DATA LINES:
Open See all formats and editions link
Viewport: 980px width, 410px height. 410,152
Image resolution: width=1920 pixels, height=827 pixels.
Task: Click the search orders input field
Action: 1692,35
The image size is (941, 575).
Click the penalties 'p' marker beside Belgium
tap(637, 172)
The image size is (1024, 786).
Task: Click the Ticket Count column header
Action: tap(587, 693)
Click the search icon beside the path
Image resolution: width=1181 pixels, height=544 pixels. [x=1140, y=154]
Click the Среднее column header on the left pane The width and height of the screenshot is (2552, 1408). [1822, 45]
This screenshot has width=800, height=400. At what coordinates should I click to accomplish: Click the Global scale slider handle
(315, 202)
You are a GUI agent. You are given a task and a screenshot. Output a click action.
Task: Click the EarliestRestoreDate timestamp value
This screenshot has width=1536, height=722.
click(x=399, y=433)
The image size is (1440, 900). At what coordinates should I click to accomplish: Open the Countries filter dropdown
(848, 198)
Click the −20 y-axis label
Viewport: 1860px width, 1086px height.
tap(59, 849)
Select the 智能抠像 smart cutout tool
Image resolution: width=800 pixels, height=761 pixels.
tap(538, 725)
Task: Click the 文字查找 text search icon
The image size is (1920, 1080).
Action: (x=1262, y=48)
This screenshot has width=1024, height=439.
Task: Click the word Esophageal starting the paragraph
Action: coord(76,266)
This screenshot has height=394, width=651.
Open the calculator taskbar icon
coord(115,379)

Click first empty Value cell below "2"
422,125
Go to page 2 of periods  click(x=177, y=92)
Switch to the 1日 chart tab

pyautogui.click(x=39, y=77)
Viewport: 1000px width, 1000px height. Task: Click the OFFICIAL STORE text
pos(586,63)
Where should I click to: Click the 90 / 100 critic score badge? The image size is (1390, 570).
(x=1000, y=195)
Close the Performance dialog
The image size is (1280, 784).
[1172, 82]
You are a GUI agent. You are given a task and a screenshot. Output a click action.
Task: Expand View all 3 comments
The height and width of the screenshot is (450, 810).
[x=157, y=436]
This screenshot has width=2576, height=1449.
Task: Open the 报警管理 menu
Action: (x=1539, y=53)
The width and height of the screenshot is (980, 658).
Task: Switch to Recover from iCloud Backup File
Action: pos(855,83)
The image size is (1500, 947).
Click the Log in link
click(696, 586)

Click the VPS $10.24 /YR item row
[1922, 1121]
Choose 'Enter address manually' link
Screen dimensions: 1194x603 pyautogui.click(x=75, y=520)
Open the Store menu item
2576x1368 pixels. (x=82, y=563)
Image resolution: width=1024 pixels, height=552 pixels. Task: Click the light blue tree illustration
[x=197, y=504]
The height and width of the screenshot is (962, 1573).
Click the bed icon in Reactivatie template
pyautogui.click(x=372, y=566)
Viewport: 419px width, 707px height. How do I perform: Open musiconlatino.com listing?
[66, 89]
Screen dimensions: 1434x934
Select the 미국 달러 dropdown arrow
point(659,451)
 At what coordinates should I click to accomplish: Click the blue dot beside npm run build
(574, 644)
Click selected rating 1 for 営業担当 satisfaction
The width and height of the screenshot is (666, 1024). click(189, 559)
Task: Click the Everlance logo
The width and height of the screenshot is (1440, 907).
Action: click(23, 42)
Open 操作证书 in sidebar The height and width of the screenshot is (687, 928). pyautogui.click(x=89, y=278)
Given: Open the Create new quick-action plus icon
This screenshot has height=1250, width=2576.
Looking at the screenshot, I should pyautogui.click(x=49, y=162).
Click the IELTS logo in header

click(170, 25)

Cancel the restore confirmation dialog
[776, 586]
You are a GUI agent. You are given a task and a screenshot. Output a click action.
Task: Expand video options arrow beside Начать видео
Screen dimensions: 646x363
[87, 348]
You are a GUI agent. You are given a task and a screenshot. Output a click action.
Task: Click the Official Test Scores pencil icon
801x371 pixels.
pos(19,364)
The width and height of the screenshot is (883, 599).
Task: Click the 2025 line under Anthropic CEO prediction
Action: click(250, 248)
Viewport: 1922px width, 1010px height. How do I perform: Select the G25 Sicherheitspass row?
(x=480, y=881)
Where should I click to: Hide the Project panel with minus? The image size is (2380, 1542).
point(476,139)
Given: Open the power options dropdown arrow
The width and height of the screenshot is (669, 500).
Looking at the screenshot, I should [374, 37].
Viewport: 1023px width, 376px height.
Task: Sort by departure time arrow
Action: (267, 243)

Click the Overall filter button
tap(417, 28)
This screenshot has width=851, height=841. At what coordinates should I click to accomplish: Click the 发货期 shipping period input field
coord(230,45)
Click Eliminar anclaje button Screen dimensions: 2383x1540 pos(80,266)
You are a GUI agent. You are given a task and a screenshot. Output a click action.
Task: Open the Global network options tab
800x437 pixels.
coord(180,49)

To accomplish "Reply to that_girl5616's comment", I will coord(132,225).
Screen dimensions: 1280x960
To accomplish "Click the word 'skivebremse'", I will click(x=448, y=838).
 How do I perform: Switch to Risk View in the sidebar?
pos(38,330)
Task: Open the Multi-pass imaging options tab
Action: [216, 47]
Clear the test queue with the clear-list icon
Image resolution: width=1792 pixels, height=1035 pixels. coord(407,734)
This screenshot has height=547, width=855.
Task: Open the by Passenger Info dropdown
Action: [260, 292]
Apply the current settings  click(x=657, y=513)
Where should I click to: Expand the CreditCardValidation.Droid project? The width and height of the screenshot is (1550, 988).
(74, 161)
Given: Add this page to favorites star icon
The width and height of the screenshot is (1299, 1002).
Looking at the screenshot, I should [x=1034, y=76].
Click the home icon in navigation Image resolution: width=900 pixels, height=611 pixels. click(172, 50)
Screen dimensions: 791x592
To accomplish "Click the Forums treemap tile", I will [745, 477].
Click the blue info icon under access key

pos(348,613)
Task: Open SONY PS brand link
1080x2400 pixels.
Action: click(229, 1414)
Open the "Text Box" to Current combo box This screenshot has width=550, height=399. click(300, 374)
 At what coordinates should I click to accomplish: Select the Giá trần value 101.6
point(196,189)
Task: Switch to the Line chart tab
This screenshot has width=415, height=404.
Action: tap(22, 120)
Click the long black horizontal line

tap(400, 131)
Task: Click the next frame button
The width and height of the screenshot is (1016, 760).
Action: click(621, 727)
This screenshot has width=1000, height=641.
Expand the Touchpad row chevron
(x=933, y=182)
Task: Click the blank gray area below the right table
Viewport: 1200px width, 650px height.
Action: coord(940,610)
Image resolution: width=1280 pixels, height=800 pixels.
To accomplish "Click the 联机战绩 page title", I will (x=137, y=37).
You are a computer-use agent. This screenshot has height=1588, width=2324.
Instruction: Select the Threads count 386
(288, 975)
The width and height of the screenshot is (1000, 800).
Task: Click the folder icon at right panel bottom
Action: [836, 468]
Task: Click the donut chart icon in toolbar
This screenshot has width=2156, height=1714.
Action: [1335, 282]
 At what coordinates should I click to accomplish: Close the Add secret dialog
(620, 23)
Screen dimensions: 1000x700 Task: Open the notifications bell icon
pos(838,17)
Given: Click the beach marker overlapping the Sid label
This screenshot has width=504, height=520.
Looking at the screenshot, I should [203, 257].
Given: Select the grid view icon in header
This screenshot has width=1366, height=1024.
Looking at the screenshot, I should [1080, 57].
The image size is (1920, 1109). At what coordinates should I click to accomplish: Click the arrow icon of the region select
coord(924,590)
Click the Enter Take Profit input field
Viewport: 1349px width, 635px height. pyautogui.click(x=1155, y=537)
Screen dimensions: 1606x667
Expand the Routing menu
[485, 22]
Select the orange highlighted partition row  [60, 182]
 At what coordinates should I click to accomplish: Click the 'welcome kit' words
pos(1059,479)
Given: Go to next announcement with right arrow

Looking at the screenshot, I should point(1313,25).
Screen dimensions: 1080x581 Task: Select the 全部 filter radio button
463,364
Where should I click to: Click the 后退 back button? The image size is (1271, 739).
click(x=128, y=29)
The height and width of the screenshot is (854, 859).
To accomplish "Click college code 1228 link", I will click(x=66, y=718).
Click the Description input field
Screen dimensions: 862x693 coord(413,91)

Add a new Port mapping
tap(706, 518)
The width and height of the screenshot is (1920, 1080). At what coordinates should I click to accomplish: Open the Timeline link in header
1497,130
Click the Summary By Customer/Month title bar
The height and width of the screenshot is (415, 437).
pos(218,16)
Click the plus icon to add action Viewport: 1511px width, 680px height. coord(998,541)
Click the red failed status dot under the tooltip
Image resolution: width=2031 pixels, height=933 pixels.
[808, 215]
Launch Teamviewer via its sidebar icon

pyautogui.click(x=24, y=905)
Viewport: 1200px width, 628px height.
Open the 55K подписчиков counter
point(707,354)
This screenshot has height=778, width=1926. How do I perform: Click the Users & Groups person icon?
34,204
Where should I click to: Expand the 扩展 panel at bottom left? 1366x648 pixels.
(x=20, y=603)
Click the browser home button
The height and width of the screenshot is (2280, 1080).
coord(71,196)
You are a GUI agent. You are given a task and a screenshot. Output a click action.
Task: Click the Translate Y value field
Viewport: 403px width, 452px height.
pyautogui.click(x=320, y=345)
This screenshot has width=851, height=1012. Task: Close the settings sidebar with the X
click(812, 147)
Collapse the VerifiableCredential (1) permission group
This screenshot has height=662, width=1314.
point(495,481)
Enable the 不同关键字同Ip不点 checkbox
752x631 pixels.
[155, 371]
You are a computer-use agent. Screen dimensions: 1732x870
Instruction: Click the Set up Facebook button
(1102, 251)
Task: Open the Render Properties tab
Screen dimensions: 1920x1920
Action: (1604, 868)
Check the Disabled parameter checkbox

EXERCISE PROMPT: Please return, unchanged, the lines of the listing between the line holding "Choose 'Enter address manually' link" and the line holding "Action: click(23, 42)", inclusive.

SOLUTION TO THE PROBLEM:
Choose 'Enter address manually' link
Screen dimensions: 1194x603 pyautogui.click(x=75, y=520)
Open the Store menu item
2576x1368 pixels. (x=82, y=563)
Image resolution: width=1024 pixels, height=552 pixels. Task: Click the light blue tree illustration
[x=197, y=504]
The height and width of the screenshot is (962, 1573).
Click the bed icon in Reactivatie template
pyautogui.click(x=372, y=566)
Viewport: 419px width, 707px height. How do I perform: Open musiconlatino.com listing?
[66, 89]
Screen dimensions: 1434x934
Select the 미국 달러 dropdown arrow
point(659,451)
 At what coordinates should I click to accomplish: Click the blue dot beside npm run build
(574, 644)
Click selected rating 1 for 営業担当 satisfaction
The width and height of the screenshot is (666, 1024). click(189, 559)
Task: Click the Everlance logo
The width and height of the screenshot is (1440, 907).
Action: click(23, 42)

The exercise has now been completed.